Look below for the line containing "The width and height of the screenshot is (301, 254)." and the line containing "has width=1155, height=831."; repeat exactly those two lines and all lines between them, and nothing else.
━━━ GIVEN DATA ━━━
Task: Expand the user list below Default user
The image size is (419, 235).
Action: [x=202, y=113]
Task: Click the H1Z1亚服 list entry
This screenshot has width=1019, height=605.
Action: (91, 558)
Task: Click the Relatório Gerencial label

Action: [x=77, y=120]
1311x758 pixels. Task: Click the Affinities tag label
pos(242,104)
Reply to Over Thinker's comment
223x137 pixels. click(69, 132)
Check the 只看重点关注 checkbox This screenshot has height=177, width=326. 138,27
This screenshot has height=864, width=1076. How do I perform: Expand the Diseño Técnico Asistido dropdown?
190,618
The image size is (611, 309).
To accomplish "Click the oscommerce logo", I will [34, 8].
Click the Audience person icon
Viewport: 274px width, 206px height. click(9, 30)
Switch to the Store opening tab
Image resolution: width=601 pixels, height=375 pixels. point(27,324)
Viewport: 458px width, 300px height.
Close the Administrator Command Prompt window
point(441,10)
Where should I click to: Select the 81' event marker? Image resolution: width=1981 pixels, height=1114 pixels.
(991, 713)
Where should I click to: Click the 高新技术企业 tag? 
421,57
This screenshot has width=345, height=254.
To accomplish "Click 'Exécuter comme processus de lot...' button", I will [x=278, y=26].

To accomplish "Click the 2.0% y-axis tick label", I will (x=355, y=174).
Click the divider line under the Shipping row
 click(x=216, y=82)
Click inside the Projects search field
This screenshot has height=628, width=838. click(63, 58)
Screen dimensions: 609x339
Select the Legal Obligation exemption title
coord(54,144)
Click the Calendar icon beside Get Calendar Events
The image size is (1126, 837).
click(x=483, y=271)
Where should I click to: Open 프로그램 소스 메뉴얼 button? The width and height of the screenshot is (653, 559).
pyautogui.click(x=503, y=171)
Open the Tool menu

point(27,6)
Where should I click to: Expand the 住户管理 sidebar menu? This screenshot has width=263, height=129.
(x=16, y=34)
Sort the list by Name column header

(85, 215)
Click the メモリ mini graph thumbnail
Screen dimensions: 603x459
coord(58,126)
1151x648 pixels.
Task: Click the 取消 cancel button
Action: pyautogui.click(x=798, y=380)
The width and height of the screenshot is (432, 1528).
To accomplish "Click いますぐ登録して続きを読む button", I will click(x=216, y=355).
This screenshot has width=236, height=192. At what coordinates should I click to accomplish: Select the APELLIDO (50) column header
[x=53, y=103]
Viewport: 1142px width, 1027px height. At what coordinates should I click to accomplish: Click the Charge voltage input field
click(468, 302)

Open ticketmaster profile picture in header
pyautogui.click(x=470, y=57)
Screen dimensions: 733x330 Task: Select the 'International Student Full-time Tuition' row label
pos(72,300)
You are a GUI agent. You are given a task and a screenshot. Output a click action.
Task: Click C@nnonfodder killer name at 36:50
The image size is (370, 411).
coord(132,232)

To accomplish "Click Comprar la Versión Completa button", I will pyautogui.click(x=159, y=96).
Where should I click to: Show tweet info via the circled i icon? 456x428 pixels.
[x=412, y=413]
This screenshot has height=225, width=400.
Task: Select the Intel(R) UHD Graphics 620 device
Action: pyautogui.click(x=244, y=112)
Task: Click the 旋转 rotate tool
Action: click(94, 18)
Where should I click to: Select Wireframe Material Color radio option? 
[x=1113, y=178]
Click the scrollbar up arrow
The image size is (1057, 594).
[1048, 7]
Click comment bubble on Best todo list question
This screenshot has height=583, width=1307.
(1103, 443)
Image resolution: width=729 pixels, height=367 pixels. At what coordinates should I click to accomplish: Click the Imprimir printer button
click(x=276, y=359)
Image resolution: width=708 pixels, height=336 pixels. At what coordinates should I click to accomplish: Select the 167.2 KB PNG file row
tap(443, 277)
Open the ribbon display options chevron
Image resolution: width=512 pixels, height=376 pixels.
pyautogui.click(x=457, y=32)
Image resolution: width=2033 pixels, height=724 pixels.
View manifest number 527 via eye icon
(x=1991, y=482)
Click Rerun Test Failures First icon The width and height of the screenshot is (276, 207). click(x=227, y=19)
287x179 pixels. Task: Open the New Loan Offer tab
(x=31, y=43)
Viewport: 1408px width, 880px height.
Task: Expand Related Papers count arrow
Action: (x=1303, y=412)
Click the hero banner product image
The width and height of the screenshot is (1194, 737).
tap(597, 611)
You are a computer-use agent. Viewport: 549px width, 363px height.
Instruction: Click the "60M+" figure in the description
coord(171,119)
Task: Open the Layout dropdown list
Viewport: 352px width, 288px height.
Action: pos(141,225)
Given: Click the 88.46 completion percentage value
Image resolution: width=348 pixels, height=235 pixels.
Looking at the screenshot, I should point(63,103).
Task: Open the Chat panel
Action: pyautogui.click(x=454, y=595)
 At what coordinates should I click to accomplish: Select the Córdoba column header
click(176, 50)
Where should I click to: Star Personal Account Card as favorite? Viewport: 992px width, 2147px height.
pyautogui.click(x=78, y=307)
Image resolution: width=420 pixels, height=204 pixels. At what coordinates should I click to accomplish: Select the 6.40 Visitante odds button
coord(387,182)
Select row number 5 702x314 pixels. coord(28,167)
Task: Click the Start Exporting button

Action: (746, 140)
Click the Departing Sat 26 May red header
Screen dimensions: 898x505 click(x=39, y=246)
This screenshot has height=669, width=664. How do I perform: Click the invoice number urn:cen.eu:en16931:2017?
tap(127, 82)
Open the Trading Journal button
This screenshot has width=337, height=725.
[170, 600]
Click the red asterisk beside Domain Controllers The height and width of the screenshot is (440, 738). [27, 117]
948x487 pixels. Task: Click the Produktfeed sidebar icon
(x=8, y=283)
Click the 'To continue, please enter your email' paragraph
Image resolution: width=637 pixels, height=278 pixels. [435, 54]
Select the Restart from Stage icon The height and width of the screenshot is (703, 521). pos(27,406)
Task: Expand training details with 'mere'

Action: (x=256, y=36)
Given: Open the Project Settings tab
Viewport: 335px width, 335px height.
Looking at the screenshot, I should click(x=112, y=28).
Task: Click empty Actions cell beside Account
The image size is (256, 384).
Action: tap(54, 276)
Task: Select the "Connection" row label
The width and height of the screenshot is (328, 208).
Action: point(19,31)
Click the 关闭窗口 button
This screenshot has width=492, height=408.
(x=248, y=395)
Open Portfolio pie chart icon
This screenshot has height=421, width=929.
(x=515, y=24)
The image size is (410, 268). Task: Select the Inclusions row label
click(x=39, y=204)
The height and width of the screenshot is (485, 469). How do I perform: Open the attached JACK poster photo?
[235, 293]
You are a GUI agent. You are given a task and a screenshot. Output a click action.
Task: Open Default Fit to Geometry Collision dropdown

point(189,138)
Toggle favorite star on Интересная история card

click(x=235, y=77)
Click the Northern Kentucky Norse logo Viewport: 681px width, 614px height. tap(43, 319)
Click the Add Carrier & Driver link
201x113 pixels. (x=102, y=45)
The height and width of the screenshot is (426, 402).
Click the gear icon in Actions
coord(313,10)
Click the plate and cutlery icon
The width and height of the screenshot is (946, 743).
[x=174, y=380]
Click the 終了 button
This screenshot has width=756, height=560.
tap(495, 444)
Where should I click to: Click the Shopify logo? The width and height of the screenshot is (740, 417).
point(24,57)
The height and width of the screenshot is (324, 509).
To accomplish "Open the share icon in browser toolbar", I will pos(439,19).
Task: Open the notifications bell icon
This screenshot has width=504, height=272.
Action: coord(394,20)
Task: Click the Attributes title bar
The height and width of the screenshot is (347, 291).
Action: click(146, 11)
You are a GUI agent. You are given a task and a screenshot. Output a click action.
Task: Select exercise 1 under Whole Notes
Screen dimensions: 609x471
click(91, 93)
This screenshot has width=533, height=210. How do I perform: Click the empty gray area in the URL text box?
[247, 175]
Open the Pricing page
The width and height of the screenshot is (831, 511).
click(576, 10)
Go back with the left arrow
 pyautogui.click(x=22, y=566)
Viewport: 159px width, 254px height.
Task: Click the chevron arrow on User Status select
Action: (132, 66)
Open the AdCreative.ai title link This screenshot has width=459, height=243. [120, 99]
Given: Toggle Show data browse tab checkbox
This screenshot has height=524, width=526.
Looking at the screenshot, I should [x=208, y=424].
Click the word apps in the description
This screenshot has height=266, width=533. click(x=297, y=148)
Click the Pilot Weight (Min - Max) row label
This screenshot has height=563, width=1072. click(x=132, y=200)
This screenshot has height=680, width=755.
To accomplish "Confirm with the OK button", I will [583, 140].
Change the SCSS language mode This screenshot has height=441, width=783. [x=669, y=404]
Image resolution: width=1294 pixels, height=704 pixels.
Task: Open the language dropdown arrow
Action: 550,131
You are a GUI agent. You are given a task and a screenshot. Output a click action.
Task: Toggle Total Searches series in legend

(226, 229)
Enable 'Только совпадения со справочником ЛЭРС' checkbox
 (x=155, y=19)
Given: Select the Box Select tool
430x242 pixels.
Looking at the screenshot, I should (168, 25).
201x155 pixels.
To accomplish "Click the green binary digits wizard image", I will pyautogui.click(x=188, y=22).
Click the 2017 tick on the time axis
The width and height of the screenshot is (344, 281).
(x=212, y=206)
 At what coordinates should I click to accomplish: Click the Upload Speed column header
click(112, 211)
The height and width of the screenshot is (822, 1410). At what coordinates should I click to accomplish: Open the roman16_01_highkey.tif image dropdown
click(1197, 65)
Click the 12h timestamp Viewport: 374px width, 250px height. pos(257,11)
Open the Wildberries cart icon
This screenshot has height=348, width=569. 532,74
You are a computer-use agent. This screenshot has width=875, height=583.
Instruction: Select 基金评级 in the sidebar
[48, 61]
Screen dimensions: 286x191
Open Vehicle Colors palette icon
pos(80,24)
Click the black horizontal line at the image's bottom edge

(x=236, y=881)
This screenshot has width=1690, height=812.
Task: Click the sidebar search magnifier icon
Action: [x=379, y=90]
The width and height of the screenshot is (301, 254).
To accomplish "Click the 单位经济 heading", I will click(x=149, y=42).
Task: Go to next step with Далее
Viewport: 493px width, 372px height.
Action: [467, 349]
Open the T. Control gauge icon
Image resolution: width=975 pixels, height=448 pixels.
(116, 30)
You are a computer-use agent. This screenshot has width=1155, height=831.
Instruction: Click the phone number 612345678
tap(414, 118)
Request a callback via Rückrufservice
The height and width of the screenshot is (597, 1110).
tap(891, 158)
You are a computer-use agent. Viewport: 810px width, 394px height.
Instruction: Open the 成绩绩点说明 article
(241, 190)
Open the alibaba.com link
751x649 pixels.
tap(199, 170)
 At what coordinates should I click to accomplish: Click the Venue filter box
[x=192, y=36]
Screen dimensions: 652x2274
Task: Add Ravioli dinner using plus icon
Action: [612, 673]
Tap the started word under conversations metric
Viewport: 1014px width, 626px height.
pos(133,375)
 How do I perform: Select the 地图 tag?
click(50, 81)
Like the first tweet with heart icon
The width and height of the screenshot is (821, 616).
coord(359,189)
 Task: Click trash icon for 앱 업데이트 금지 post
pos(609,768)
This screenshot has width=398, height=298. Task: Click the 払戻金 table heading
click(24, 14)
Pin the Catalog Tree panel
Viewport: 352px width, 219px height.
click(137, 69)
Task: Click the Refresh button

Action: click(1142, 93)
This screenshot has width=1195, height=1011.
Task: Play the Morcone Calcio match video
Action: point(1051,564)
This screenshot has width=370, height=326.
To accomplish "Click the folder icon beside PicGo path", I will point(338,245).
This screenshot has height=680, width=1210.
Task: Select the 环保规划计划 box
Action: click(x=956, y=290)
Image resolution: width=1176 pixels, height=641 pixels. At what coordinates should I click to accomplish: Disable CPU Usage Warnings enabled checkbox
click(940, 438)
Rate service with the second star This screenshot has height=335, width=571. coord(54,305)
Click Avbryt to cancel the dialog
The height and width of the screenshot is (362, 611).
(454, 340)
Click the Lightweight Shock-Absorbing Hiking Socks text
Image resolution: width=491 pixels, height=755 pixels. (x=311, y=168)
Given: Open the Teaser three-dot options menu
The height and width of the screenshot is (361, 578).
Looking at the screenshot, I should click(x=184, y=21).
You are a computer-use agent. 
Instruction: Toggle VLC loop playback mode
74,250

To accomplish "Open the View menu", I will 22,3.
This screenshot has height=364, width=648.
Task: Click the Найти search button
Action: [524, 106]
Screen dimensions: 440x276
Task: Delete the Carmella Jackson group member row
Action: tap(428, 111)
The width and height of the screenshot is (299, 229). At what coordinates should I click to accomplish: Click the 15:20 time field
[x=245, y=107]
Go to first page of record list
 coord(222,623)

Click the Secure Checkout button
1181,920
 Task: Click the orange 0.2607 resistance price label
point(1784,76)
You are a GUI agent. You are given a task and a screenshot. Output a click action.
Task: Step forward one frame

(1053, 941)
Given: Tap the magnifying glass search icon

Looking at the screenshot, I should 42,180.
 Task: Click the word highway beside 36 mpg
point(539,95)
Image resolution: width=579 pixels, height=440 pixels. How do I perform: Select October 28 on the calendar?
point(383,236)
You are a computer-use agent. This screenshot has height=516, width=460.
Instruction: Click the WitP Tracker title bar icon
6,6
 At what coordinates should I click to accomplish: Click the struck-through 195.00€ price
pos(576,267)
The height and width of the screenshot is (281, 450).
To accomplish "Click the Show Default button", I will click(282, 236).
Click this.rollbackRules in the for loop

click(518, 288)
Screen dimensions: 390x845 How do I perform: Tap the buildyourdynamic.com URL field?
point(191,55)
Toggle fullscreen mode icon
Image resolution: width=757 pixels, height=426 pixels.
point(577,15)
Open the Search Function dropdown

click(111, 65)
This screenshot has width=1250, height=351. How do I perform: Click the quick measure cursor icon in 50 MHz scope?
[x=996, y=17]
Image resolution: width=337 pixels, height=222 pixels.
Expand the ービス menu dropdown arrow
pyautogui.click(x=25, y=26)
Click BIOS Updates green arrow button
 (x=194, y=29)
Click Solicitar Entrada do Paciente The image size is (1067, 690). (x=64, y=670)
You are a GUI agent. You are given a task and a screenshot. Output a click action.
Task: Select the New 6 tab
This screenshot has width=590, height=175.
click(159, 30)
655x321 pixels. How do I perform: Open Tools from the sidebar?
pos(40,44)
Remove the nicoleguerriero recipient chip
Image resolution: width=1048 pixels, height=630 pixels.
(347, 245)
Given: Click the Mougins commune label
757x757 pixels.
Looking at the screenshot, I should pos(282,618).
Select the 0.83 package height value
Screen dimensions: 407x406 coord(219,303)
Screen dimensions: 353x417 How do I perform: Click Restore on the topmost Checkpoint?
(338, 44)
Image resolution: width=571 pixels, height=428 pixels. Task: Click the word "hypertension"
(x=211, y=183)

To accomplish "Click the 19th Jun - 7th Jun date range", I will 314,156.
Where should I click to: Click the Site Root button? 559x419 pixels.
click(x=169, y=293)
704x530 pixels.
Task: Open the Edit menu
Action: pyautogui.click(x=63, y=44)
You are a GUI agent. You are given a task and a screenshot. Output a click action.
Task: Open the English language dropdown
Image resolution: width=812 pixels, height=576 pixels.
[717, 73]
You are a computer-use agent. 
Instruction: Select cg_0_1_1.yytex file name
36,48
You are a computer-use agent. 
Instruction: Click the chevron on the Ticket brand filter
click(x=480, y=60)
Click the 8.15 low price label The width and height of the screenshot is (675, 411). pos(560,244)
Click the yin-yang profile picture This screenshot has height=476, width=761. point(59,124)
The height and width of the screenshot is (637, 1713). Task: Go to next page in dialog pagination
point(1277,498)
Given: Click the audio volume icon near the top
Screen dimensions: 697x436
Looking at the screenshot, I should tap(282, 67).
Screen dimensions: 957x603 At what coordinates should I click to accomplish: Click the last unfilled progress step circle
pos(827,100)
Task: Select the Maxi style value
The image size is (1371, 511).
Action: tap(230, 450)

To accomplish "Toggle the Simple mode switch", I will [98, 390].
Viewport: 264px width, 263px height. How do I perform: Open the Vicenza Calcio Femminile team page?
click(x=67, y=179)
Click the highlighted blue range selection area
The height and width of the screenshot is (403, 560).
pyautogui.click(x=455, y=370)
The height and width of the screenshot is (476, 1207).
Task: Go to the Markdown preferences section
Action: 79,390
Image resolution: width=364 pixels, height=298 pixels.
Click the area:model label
━━━
*TASK OUTPUT*
The width and height of the screenshot is (301, 254).
To accomplish "Click the 单位经济 heading", I will click(x=149, y=42).
Task: Go to next step with Далее
Viewport: 493px width, 372px height.
Action: [467, 349]
Open the T. Control gauge icon
Image resolution: width=975 pixels, height=448 pixels.
(116, 30)
You are a computer-use agent. This screenshot has width=1155, height=831.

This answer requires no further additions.